Chatterbox Part 3 — Security and mobile devices

This is the third part of the Chatterbox series. For your convenience you can find other parts in the table of contents in Part 1 – Origins

What do we do about mobile devices? Depending on which platform we chose in previous part, we may have very limited options. If we go with our custom UI, we may need to implement something. For emails it’s relatively simple — there are plenty of clients out there. Similarly for IRC server. And for Slack-like chats there typically is some mobile app provided.

However, there is a big question here — if we decided to go with Slack, how do we make sure our messages are safe and encrypted?

Problem

If we go with Slack-like solution, we can easily push messages using CLI, REST API, webhooks etc. But if we just push plaintext then we have a very serious issue to solve. Apart from not trusting the underlying network, we now have another component which can leak data, spy on us, or simply expose something publicly. It may be okay if we generally don’t care, but once we take it for serious we need to have some good solution in place.

We could go with something built on top of the IM. Take Keybase or any other GPG based solution, generate keys, and send encrypted messages. But this effectively turns whole communication upside down, and your other side must be aware of it. Something we don’t necessarily want to do.

Solution

So we need to implement encryption. I’m not going to tell you how to do it (there are plenty of tutorials out there), just keep these things in mind:

  • You WILL HAVE TO be able to rotate keys sooner or later
  • You probably want to have backwards compatible solution (for changing algorithm, keys etc)
  • Once you start encrypting messages, it makes it much more error prone — think of unicode characters etc.
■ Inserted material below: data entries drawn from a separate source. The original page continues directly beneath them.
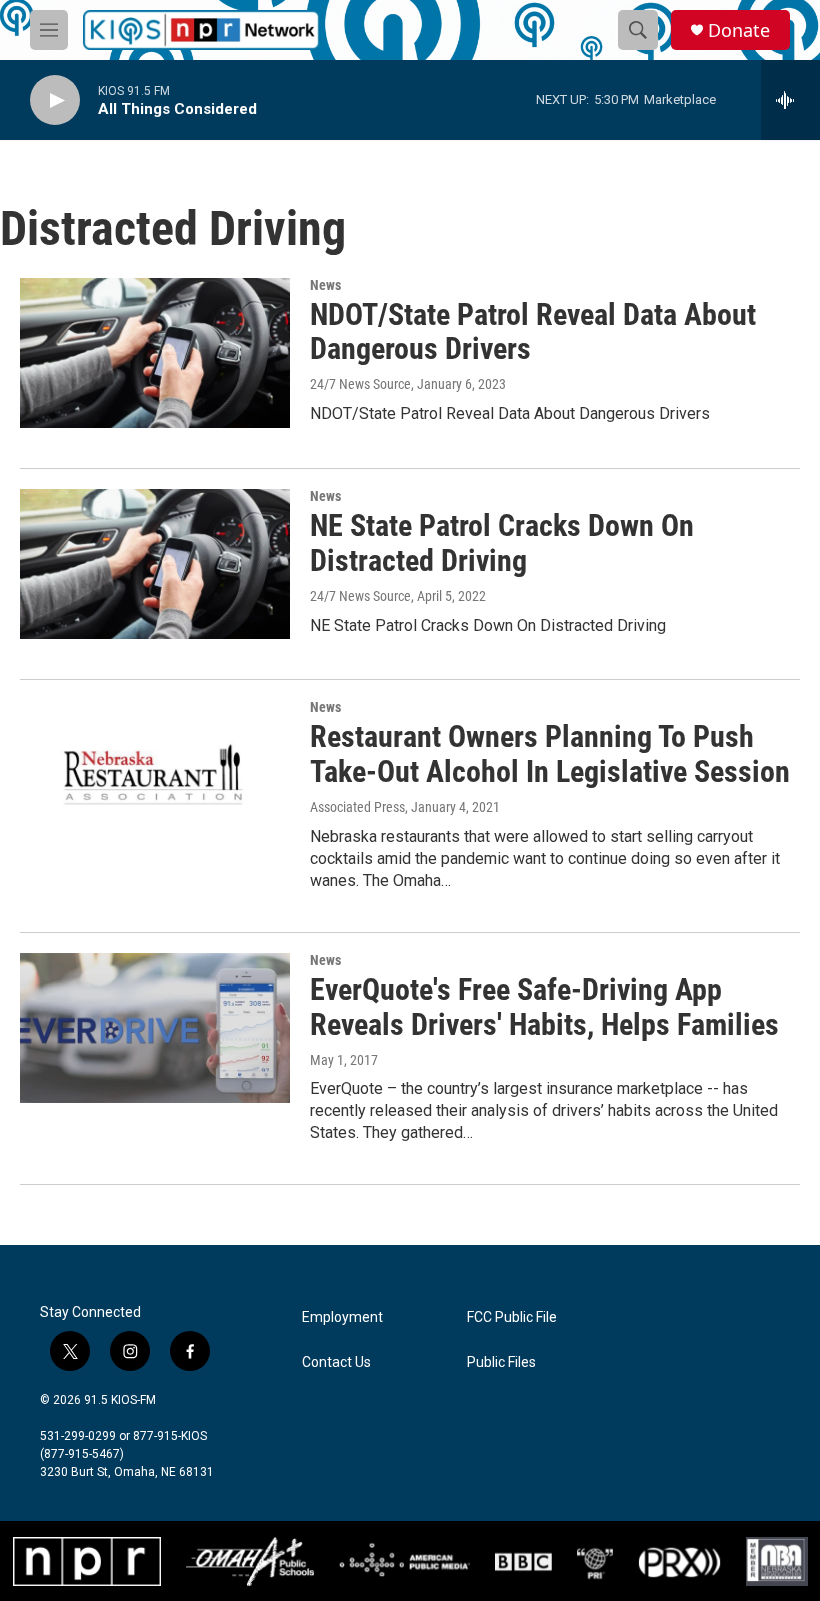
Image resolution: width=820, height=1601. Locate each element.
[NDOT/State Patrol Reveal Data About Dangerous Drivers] (155, 353)
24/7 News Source (360, 384)
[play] (55, 100)
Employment (342, 1317)
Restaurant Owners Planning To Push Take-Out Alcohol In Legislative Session (550, 754)
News (325, 285)
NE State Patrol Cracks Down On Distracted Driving (502, 543)
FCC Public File (512, 1317)
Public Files (501, 1362)
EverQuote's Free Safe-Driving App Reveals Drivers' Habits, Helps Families (544, 1007)
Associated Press (357, 807)
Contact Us (336, 1362)
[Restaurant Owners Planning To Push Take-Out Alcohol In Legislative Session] (155, 775)
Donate (739, 30)
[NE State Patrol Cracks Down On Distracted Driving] (155, 564)
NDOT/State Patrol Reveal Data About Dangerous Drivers (533, 332)
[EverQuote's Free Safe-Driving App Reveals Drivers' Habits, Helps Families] (155, 1028)
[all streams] (790, 100)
You’ll need to go with BASE64 or similar, but then your messages will be much longer

Web interfaces

Now, let’s say that we push encrypted messages to Slack-like platform. What do we do next? We need to decrypt them on our side when reading.
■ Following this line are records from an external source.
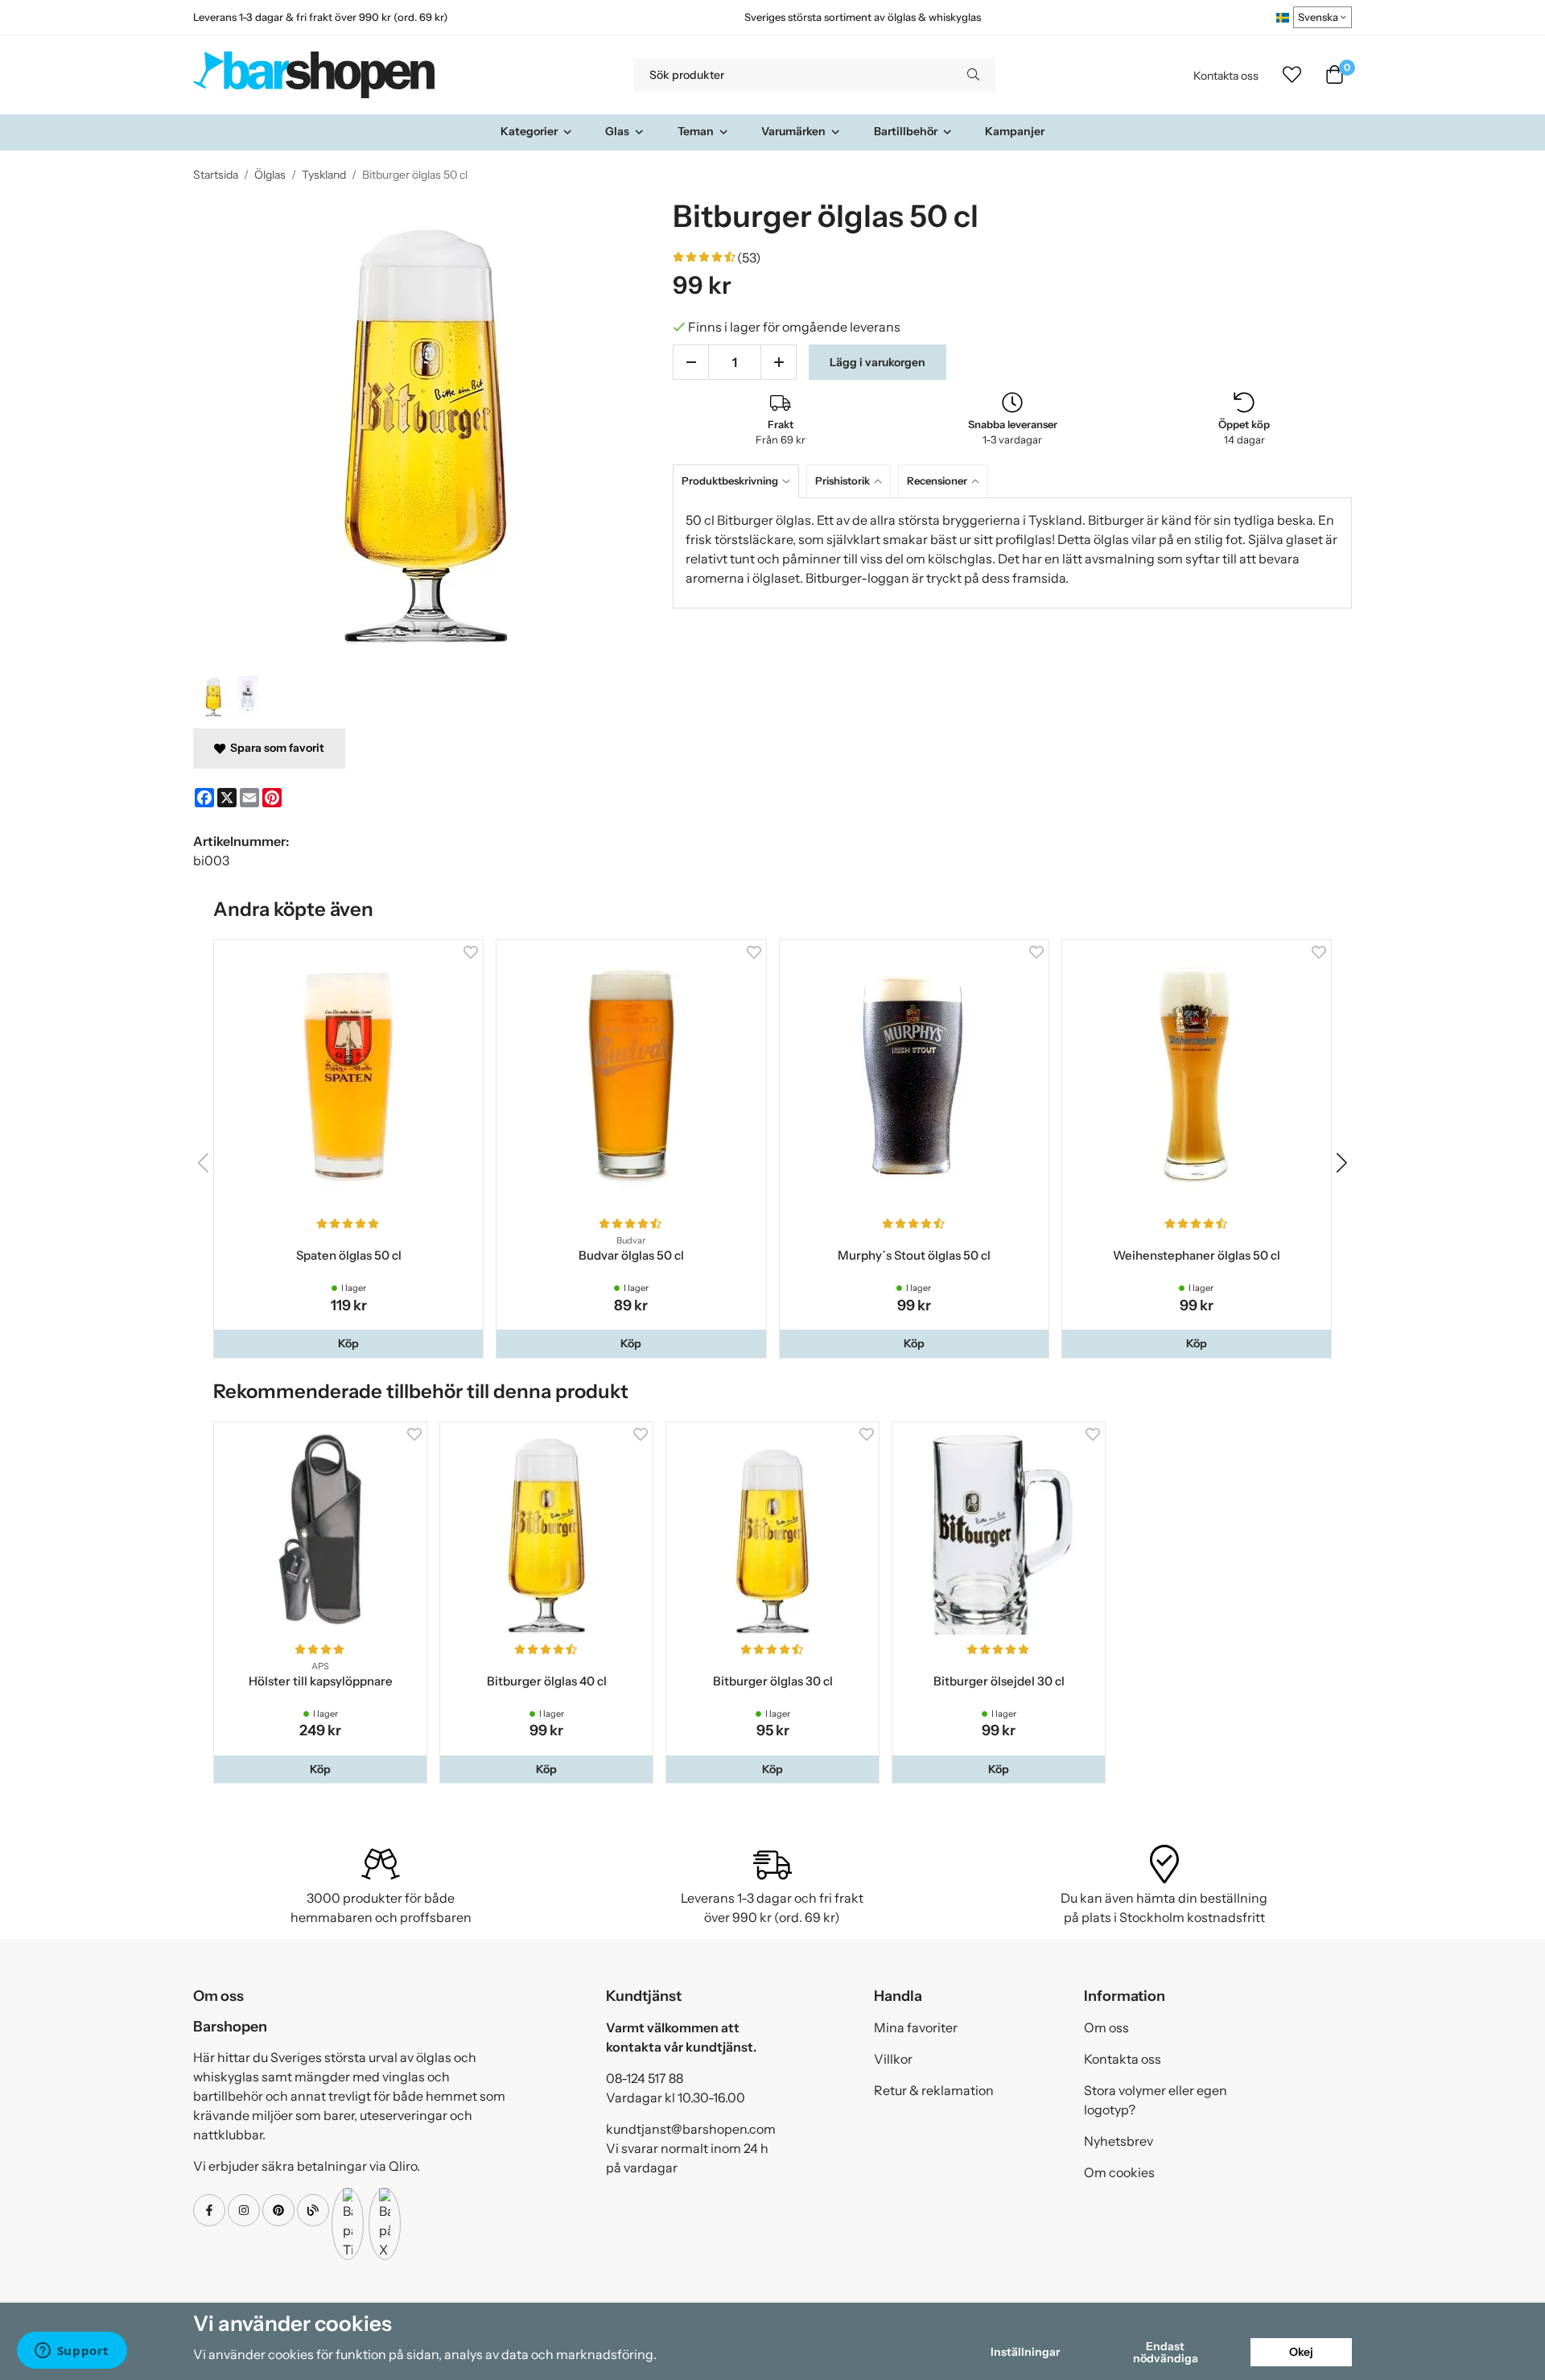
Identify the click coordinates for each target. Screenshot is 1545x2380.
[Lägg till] (778, 362)
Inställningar (1025, 2352)
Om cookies (1119, 2172)
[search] (973, 75)
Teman (696, 131)
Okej (1301, 2352)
For web interfaces this is relatively simple. Just inject some JS decrypting things on the fly. You need to figure out how to maintain keys, also, inlining JS may be disallowed depending on same origin policy. However, it is relatively straightforward.

For desktop applications with webview, you may need to use custom proxy to drop some HSTS-like headers etc. Nothing big but this may decrease your performance.
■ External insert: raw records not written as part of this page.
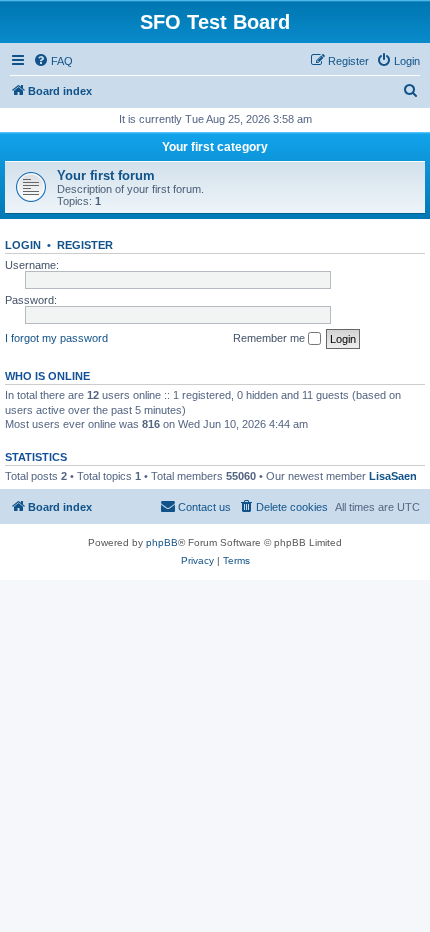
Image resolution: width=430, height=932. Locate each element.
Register (85, 245)
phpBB (162, 542)
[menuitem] (53, 61)
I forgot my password (56, 338)
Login (23, 245)
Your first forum (106, 175)
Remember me (270, 338)
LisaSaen (393, 476)
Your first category (215, 147)
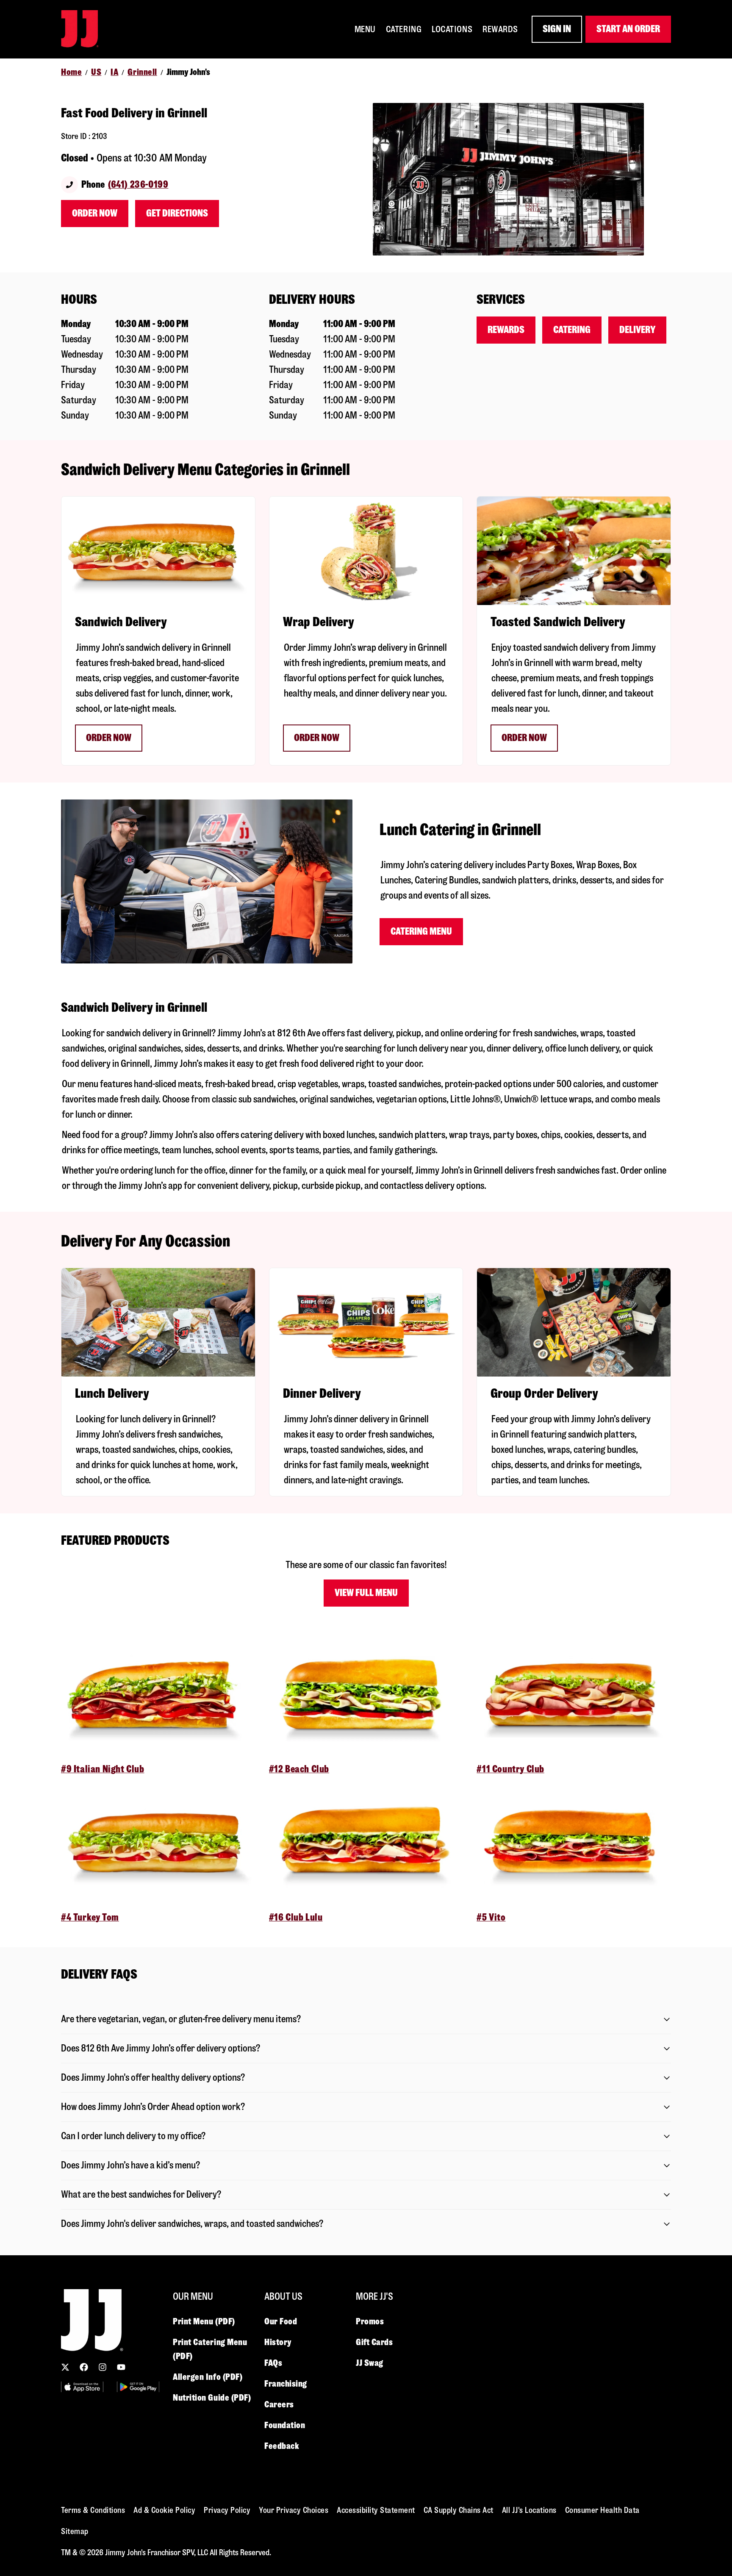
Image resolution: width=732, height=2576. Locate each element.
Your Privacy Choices (293, 2510)
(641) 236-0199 (138, 184)
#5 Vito (491, 1917)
Also, keep in mind some messages may still need to go in plaintext. For instance links, link preview feature may be implemented on a server side of the chat platform, so if you want to have preview, you’ll need to decrypt them before pushing.

Mobile apps

Things here get even trickier. Some platforms will not have open source clients. You may still modify them on a binary level (with smali for Android for instance) but then you have to kind of maintain them. It may be much harder for iOS vs Android vs other platforms. Still, this is worth doing because it typically gives much better UI than web browser on mobile phone.

Security is also important here. You need to keep mobile apps up to date, so you need to be able to reapply your changes easily. Forking the repository works but how often do you want to go and solve merge conflicts?